A new method for fractionation and characterization of polyphenols and tannins from grapevine leaf tissue

Authors: SOMMER, STEPHAN - University Of Missouri; SALIE, MARNELLE - California State University; GARCIA, ESTEBAN - California State University; REYES, ANTHONY - California State University; EBERSOLE, STEVEN - California State University; Naegele, Rachel; VAN ZYL, SONET - California State University

Submitted to: Plants
Publication Type: Peer Reviewed Journal
Publication Acceptance Date: 4/19/2023
Publication Date: 4/20/2023
Citation: Sommer, S., Salie, M., Garcia, E., Reyes, A., Ebersole, S.C., Naegele, R.P., Van Zyl, S. 2023. A new method for fractionation and characterization of polyphenols and tannins from grapevine leaf tissue. Plants. 12. Article 1706. https://doi.org/10.3390/plants12081706.
DOI: https://doi.org/10.3390/plants12081706

Interpretive Summary: Extracting phenolics from grape leaves is challenging, requiring large amounts of plant material and the use toxic and hazardous chemicals. A new method was developed to analyze phenolic compounds in grape leaves. The new method minimizes hazardous waste, while using less plant material, and was able to separate large and small molecules.

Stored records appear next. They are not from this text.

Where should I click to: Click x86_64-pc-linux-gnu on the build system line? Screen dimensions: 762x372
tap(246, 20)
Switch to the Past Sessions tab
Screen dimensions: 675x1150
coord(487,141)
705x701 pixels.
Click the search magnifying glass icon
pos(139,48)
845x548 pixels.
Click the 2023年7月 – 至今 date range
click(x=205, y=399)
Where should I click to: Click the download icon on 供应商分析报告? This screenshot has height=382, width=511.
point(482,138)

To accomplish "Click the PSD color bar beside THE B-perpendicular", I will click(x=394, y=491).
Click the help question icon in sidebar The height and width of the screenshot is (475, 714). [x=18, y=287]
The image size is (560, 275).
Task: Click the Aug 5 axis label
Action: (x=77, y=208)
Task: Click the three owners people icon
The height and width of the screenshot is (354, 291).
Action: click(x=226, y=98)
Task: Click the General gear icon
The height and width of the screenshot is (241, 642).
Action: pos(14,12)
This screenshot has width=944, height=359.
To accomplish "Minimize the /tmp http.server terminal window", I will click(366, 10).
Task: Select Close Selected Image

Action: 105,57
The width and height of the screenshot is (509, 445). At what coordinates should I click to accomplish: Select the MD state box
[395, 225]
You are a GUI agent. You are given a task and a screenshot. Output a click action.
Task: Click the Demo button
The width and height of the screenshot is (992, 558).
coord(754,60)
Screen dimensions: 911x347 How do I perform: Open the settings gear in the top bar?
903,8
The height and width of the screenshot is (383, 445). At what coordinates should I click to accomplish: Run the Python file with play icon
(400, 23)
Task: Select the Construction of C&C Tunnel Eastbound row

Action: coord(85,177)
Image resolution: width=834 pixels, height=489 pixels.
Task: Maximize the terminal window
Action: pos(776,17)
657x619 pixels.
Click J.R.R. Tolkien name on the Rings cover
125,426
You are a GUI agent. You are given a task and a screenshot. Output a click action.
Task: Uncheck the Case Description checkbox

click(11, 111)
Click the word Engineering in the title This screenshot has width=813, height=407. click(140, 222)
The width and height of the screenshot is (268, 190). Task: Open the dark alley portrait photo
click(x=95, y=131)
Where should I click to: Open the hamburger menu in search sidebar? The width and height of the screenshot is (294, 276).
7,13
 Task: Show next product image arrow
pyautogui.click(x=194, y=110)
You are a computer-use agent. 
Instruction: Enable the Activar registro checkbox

Technical Abstract: Plants accumulate different types of phenolic material in their tissue as a response to biotic as well as abiotic stress. Smaller molecules can serve as protection against ultraviolet radiation or pre-vent oxidative tissue damage, while larger molecules such as tannins can be the plant’s reaction to an infection or physical damage. Therefore, characterization, profiling, and quantification of di-verse phenolics can provide valuable information about the plant and the stress status at any given time. A method was developed that allows the extraction of polyphenols and tannins from leaf tissue, followed by fractionation and quantification. Extraction was performed with liquid nitrogen and 30% acetate-buffered ethanol. The separation of tannins from smaller polyphenols was achieved by bovine serum albumin precipitation and resuspension in a urea-triethanolamine buffer. Tannins were reacted with ferric chloride and analyzed spectrophotometrically. Smaller non-protein-precipitable polyphenols were then analyzed via HPLC-DAD from the supernatant of the precipitation sample. This way, a more complete spectrum of compounds can be analyzed from the same plant tissue extract. The method was tested with a variety of grape cultivars and showed great improvements of the chromatography that would otherwise be impacted by tannins. With the fractionation suggested here, hydroxycinnamic acids and flavan-3-ols can be sep-arated and quantified with good accuracy and precision. Stress status and plant responses can be monitored using the total concentrations of polyphenols and tannins, as well as the ratio between those compound classes.